Brede Valley update

6th October 2009, Tuesday

The Brede Valley comprises miles of valuable ditch habitat

In late August a team of 20 volunteer ecologists undertook the first ever comprehensive habitat mapping of the Brede Valley. The data from the survey will be written up and presented in the form of a map and made widely available. The volunteers were all staff from The Ecology Consultancy, Local landowners were helpful in facilitating access for the project and providing camping accommodation. The team covered the majority of the land between Doleham and Winchelsea Station below the 5 m contour.

Oenanthe fistulosa – relatively common in the ditches of the Brede valley

Whilst in general the grazing meadows proved to be of restricted interest, some of the ditches, of which there is an abundance, and other wetland areas were of more interest. Seven species of pond weed Potamogeton spp were found including flat stalked pond weed, which is uncommon nationally and with no other recent records in East Sussex, along with rootless duckweed Wolffia arrhiza, the UK’s smallest flowering plant and a local specialty.

Invertebrates were surveyed in the extreme west and in the central part of the valley. In the west the tall fen habitats ‘tick the right boxes’ for several groups of flies including the snail-killing flies (Sciomyzidae). In the central areas the main interest was the ditches and their water beetles. Samples from both sites are currently being identified but invertebrate ecologist Graham Hopkins has high hopes of some very interesting discoveries.

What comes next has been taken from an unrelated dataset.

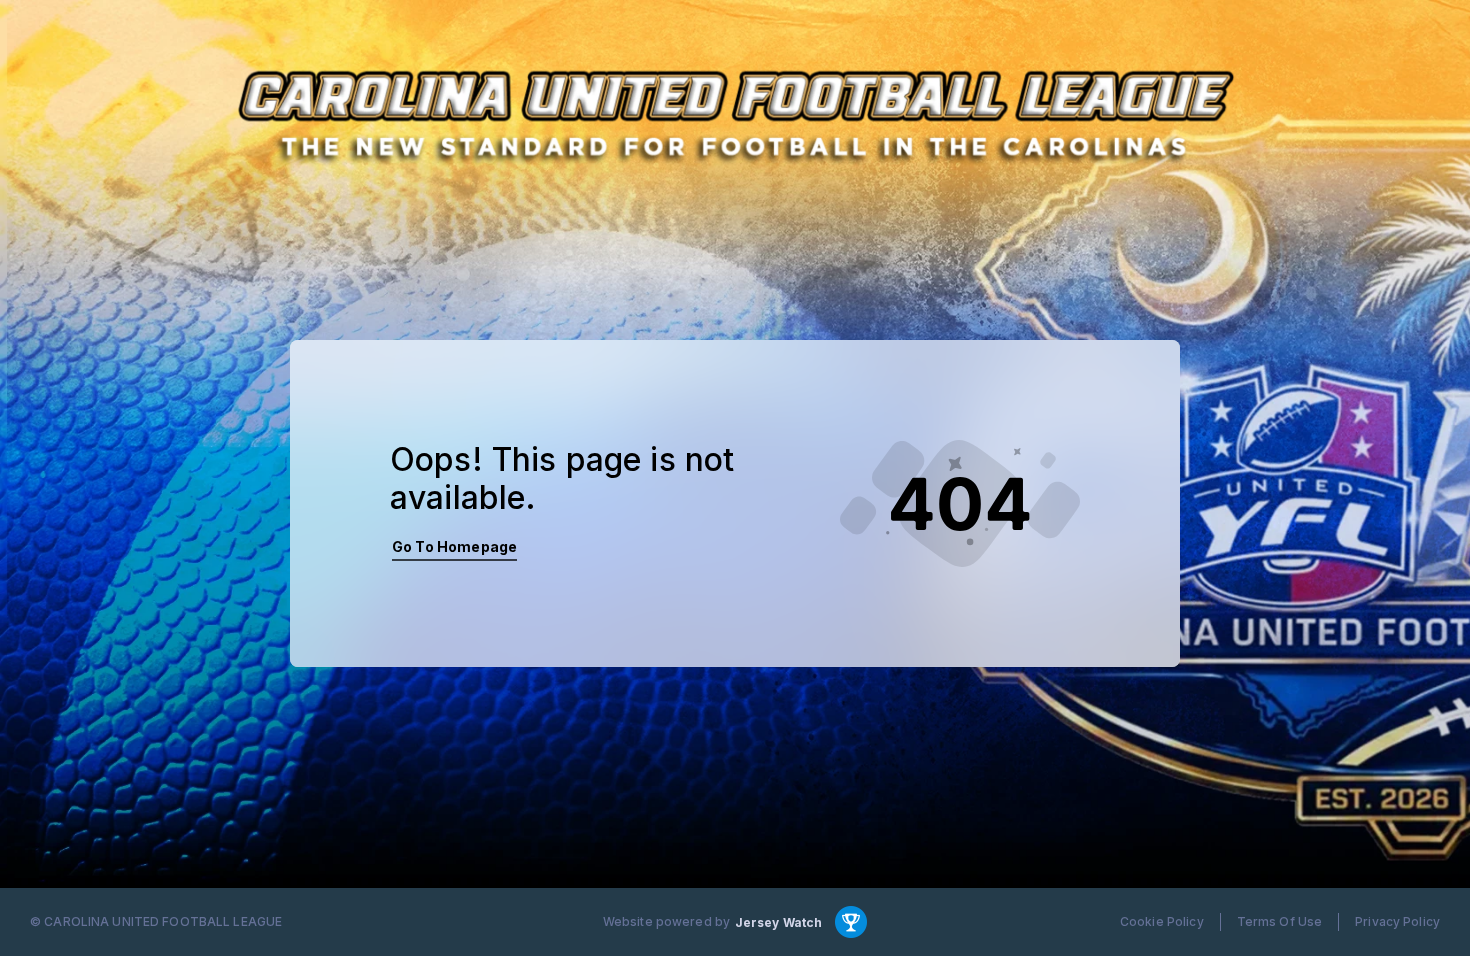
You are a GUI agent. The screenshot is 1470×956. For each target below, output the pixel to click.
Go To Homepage (454, 546)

Sparganium erectum a common plant in the Brede Valley ditches

The Ecology Consultancy team plan to visit the area again in 2010 and subsequent years in order to extend the mapping to as much of the valley as possible. Consultation with interested parties will take place over the winter to ensure that local naturalists are involved and help guide the process. Important wildlife features will be highlighted with the general aim being to provide guidance to landowners as to where nature conservation benefit can be best and most easily achieved.